*** Opening DATA SUPPLIED ***

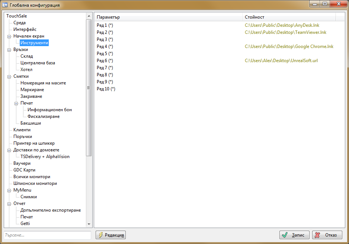Image resolution: width=349 pixels, height=244 pixels.
Task: Click the app icon in title bar
Action: click(x=5, y=5)
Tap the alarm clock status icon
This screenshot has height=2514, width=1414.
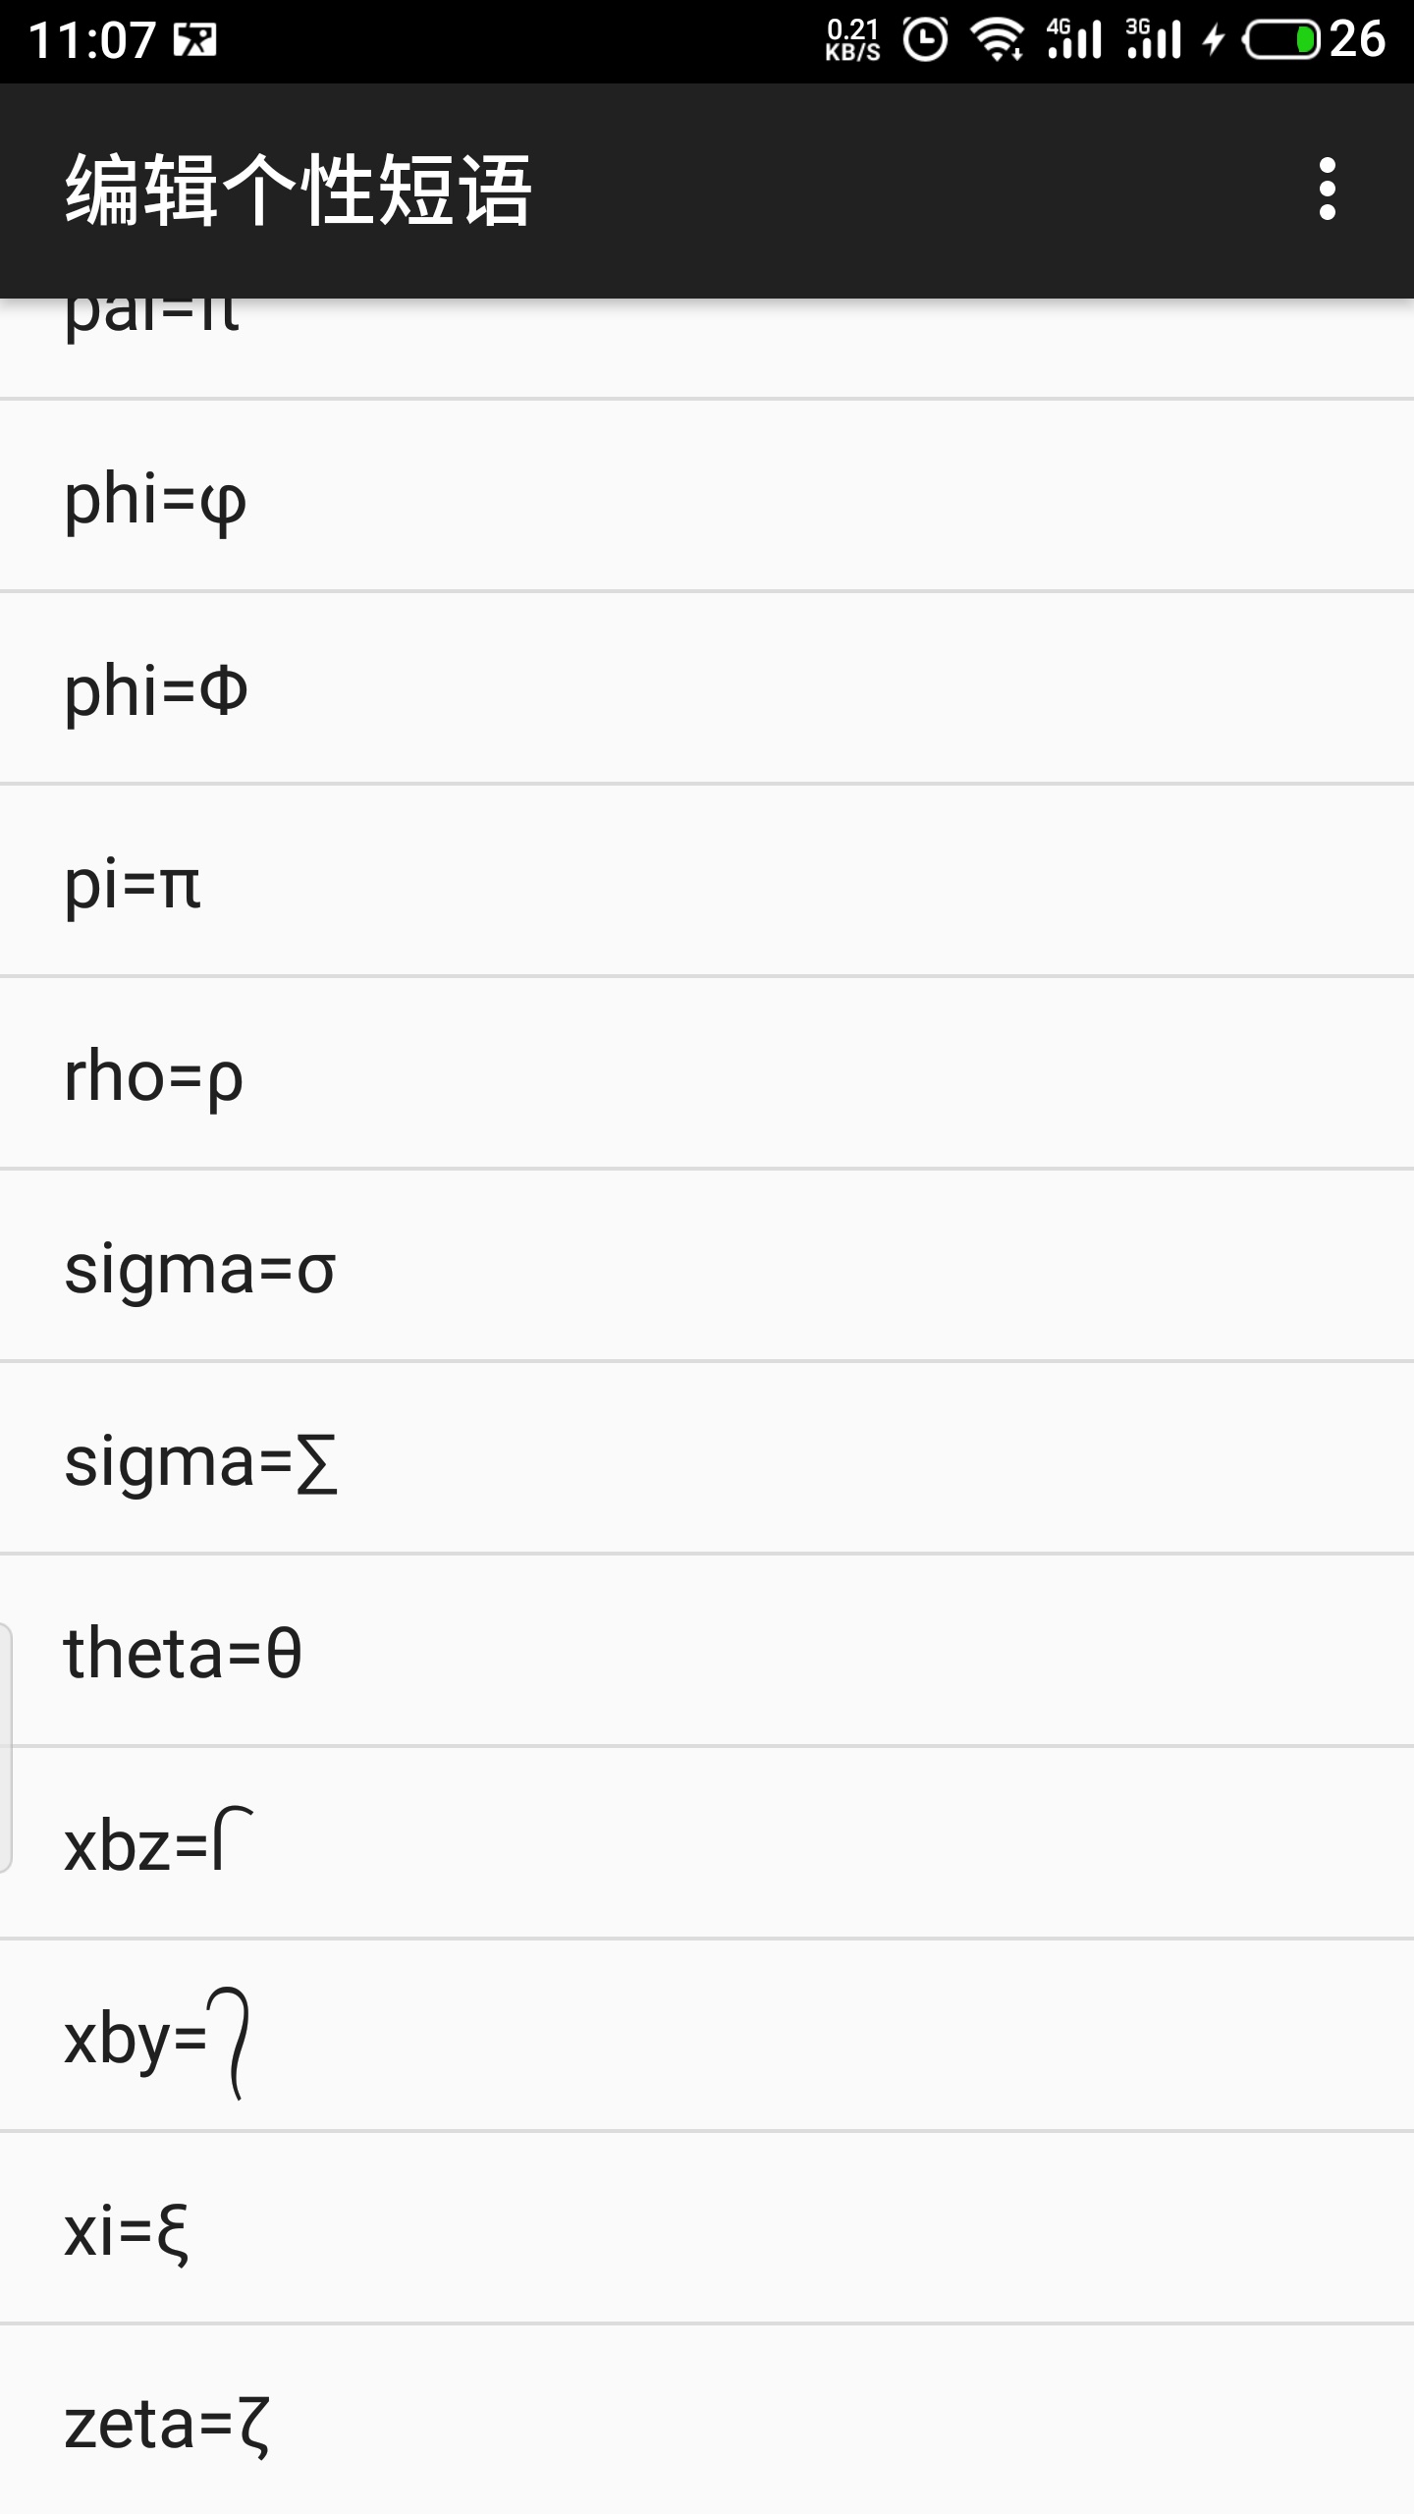[925, 40]
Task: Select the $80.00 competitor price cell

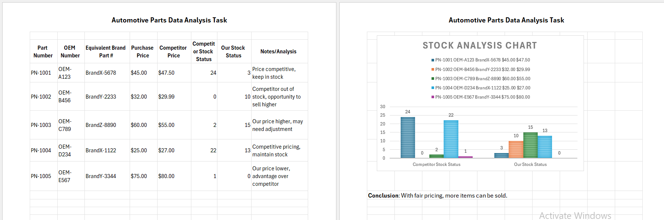Action: tap(166, 176)
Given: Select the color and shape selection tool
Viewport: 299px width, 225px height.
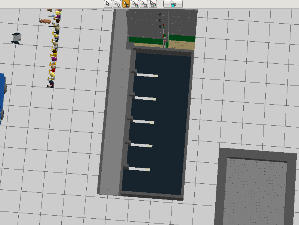Looking at the screenshot, I should [x=153, y=4].

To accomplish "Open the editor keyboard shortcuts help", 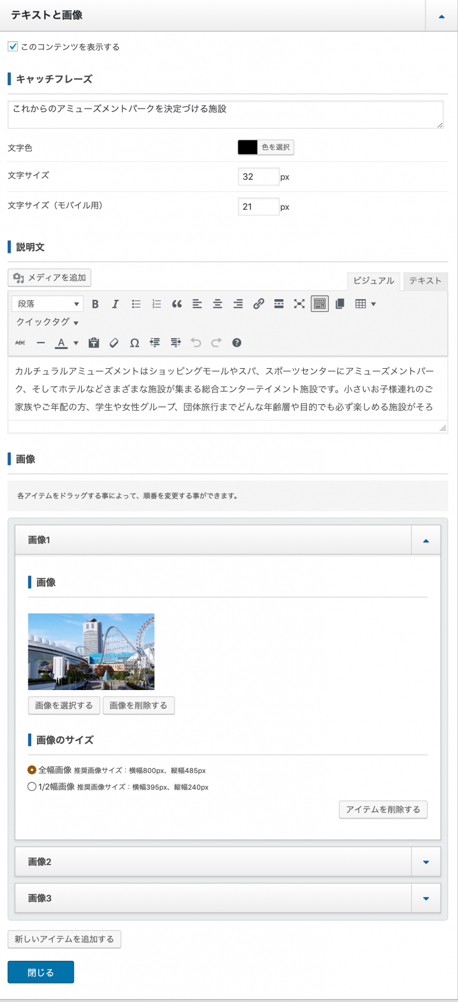I will pos(237,343).
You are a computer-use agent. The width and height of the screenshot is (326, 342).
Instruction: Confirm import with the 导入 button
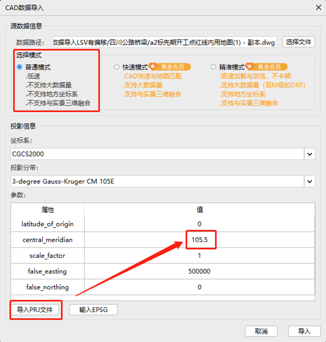305,331
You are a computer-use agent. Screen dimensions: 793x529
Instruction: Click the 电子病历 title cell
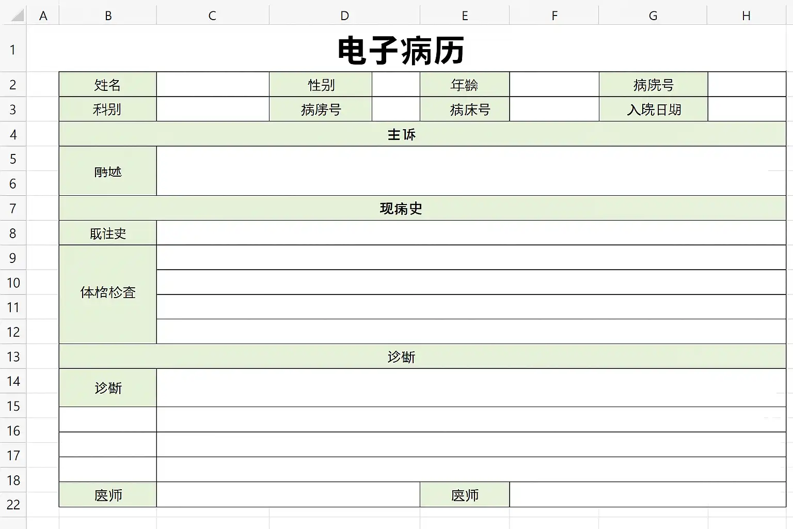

*** Closing DATA SUPPLIED ***

Look through the material above for "computer" and copy the lines that have it.

You are a computer-use agent. The width and height of the screenshot is (326, 342).
You are a computer-use agent. Screen dimensions: 793x529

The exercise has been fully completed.